Her books appeared steadily at a rate of about one a year between 1979 (The Travelling Entertainer) and 2001 (An Innocent Gentleman), four collections of short stories, 15 novels and three books of non-fiction and just as steadily they began to garner prizes and accolades.
The tributes have continued since Jolley's death. The Melbourne Writers Festival has instituted an annual lecture in her name, and Penguin, her publisher for more than 20 years, has honoured her literary legacy by releasing one of her most famous novels in their Modern Classics series.
The Well, The Courier-Mail's Big Book Club selection for December, is a haunting, open-ended, Gothic tale set on an isolated property in the West Australian wheat belt through which Elizabeth Jolley used to travel to teach creative writing in prisons. Winner of the 1987 Miles Franklin Award, The Well was made into a feature film in 1997, but be warned: the ending of the film deviates markedly from that of the book.
Ugly, elderly, lame Miss Harper is being driven home through the bush from a neighbourhood dance by her pretty protege Katherine. An inexperienced driver hyped up from the dancing, Katherine proves reckless and there is an accident, the subject of which remains unpleasantly entangled in the roo bar of the Toyota truck.
The women are able to dispose of the evidence down their deep, disused well and that should be that until they discover that the well has also swallowed their deepest obsessions. The dead will do anything but lie down, crying out instead in the voices of conscience and greed and awakening sexuality, exploiting well-myth and fairytale to discomfort and disturb.
Lame and lonely all her life, Hester Harper has nevertheless had her position as the daughter of one of the largest landowners in the district. She has been afforded both respect and support, although she recognises and values neither until she has squandered them on her preoccupation with Katherine. When her father dies she continues, despite her age and disability, to run the property.
Katherine is a whim, an orphan taken up "partly out of pity and partly out of fancy". "What have you brought me, Hester? What have you brought me from the shop?"
"I've brought Katherine, Father," Miss Harper said. "I've brought Katherine, but she's for me."
As in several of her other novels, Jolley underlines the fact of fiction, reflexively reminding her reader that this is art rather than life: "I'm writing a perfectly horrific little drama set, do you see, in a remote corner of the wheat. Very regional," confides a new resident, one of the arty hobby-farmers to whom Miss Harper's land has been sacrificed.

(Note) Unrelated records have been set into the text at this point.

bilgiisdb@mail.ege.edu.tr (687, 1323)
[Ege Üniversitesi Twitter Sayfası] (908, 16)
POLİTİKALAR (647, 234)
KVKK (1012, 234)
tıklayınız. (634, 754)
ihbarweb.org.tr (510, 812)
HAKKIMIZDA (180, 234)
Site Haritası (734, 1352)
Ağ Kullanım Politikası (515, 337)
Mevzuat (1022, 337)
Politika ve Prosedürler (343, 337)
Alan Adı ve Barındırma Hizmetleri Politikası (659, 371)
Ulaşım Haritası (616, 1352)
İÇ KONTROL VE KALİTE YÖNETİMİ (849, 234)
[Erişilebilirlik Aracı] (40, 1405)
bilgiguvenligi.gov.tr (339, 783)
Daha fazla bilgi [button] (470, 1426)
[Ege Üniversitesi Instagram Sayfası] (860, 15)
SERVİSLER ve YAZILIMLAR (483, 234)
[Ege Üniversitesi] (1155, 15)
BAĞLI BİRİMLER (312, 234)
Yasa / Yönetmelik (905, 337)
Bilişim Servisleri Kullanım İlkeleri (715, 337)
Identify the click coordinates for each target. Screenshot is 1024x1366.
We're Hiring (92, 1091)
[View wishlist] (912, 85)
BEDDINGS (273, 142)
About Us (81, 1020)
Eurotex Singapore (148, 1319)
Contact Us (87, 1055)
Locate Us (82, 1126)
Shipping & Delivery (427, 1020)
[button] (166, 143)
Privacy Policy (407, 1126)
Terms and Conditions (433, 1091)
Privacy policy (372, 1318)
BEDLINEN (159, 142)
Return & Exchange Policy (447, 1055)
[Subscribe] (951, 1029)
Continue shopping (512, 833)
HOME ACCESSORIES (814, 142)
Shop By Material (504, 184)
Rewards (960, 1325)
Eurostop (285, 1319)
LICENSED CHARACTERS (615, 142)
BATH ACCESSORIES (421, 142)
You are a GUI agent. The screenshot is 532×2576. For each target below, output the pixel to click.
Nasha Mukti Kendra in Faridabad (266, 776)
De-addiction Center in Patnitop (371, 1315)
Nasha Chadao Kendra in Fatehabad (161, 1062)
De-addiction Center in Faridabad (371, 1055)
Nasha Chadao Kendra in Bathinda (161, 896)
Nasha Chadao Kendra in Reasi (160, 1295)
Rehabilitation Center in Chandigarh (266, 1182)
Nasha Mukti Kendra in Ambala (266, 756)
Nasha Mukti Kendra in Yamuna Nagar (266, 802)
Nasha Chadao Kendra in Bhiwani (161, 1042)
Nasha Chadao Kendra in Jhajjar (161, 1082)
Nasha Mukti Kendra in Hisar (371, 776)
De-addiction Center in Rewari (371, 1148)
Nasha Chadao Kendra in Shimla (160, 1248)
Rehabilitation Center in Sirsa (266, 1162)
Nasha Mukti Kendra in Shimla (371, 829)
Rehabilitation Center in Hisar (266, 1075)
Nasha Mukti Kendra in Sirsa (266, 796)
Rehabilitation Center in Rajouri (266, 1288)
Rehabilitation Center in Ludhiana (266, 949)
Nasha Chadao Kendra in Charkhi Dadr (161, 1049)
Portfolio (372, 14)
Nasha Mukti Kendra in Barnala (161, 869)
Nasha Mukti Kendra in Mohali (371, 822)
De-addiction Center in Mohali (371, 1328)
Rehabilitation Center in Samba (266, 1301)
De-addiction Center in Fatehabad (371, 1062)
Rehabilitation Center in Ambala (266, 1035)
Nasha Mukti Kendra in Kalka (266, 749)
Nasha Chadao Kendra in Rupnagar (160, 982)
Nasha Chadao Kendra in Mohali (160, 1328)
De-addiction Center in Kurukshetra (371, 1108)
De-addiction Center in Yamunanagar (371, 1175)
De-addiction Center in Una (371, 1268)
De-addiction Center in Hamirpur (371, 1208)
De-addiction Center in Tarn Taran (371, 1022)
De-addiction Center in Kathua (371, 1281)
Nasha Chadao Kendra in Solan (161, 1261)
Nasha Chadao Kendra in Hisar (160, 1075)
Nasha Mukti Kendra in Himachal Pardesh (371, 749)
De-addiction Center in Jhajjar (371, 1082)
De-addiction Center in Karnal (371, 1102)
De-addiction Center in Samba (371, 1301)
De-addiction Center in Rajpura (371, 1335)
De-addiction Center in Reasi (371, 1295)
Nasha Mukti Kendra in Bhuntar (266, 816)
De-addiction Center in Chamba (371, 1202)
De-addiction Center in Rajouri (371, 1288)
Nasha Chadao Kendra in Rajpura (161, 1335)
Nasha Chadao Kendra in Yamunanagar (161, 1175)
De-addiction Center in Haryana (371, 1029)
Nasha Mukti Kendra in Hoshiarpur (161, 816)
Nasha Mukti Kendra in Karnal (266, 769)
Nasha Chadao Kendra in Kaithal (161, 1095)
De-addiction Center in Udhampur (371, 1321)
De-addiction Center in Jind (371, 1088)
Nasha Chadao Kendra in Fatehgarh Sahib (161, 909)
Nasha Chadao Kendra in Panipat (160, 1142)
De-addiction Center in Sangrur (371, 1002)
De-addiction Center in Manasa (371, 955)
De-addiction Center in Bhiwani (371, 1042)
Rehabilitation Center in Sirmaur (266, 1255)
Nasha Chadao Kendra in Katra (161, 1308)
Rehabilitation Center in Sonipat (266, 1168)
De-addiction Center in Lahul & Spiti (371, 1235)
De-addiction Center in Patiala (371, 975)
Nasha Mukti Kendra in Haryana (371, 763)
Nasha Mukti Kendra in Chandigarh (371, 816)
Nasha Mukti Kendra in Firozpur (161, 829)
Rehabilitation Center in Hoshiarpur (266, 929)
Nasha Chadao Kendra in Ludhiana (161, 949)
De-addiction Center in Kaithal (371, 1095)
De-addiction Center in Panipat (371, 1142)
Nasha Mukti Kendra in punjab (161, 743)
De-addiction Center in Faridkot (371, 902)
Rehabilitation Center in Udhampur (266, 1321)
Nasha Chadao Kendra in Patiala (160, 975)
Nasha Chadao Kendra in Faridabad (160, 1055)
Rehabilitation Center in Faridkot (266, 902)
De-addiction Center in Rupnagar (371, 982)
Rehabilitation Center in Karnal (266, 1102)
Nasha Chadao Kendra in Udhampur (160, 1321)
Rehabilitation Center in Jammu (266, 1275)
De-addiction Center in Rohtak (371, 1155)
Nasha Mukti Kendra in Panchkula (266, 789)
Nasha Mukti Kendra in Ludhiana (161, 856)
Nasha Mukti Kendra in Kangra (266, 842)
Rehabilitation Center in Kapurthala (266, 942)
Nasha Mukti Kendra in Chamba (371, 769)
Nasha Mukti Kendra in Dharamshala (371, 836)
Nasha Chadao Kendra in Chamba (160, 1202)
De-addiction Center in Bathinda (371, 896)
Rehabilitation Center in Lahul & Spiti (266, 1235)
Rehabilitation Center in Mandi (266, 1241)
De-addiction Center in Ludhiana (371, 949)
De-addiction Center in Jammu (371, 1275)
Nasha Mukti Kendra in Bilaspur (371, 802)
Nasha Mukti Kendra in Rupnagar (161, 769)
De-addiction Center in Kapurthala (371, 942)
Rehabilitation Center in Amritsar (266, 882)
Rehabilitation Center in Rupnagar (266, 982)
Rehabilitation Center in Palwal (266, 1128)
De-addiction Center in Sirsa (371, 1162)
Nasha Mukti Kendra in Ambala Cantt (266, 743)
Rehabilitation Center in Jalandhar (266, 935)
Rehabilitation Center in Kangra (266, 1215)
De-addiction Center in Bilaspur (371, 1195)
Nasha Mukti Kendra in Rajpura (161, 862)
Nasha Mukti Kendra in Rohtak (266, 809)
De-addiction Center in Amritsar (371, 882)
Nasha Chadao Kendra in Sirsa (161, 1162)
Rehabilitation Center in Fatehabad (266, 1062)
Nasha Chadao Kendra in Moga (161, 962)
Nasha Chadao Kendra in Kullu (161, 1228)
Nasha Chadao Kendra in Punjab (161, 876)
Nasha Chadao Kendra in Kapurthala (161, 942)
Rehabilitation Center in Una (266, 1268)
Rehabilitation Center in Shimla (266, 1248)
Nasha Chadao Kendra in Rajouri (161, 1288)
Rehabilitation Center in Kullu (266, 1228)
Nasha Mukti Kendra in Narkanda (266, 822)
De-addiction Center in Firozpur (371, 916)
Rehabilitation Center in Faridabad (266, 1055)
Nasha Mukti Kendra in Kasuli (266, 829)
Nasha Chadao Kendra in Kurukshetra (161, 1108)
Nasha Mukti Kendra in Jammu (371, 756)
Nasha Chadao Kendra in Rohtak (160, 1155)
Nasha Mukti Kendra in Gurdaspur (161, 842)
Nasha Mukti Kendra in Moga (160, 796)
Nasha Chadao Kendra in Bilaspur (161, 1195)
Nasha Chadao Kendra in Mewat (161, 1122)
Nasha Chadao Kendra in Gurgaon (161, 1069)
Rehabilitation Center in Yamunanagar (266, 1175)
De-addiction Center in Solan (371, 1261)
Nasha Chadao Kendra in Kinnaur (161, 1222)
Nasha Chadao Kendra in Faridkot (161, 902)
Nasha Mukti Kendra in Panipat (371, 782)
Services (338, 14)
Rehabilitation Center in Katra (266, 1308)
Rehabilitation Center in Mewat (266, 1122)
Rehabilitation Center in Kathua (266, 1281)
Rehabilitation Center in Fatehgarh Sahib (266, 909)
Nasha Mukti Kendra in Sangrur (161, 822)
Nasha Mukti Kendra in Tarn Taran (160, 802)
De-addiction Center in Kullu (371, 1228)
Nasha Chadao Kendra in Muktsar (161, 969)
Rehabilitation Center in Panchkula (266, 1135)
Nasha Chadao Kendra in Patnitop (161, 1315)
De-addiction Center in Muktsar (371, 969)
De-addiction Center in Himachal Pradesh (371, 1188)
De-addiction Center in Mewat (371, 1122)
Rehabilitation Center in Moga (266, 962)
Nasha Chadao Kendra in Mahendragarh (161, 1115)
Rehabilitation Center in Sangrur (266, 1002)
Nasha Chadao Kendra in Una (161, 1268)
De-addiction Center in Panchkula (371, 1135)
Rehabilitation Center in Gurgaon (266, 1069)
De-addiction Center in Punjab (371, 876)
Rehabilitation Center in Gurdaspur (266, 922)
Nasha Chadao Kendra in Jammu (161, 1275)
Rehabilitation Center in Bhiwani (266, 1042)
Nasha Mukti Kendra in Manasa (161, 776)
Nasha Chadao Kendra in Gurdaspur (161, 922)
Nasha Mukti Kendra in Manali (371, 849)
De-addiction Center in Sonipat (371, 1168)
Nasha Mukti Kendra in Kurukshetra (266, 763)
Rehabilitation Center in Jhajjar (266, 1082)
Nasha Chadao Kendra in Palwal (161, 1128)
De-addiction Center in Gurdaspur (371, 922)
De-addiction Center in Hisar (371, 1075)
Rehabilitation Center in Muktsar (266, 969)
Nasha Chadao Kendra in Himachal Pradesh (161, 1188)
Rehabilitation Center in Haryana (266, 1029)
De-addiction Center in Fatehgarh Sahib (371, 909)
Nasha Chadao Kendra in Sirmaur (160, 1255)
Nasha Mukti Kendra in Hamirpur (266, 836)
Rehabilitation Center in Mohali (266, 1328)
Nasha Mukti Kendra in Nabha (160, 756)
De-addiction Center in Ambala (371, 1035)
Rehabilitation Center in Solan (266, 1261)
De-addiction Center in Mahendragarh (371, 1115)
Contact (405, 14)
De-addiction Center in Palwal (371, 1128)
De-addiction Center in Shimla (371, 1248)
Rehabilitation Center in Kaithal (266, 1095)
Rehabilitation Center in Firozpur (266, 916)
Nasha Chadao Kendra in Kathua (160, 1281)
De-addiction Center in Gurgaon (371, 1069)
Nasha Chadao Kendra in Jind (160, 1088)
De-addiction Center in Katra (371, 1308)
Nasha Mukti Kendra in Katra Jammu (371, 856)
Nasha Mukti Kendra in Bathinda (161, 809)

They sit, the creator and her creation, side by side on bentwood chairs in the general store, companionably devouring family-size sponge rolls from the counter display on the "eat now, pay later" principle Miss Harper has imperiously instigated.
Jolley once described writing as "an act of love carried out in such a way that every aspect of the personality can be examined, not for criticism but for an endless questioning towards a hoped-for understanding".
In her own endless quest for understanding, Jolley's novels interrogate relationships of all kinds, including intense and unequal female relationships like those of The Well, but in particular, her own relationships with the world.
Tall and angular, draped in a shawl at literary festivals, Jolley rather liked to play the dotty old lady, but in her books her astute and loving understanding of the human condition shines nakedly through.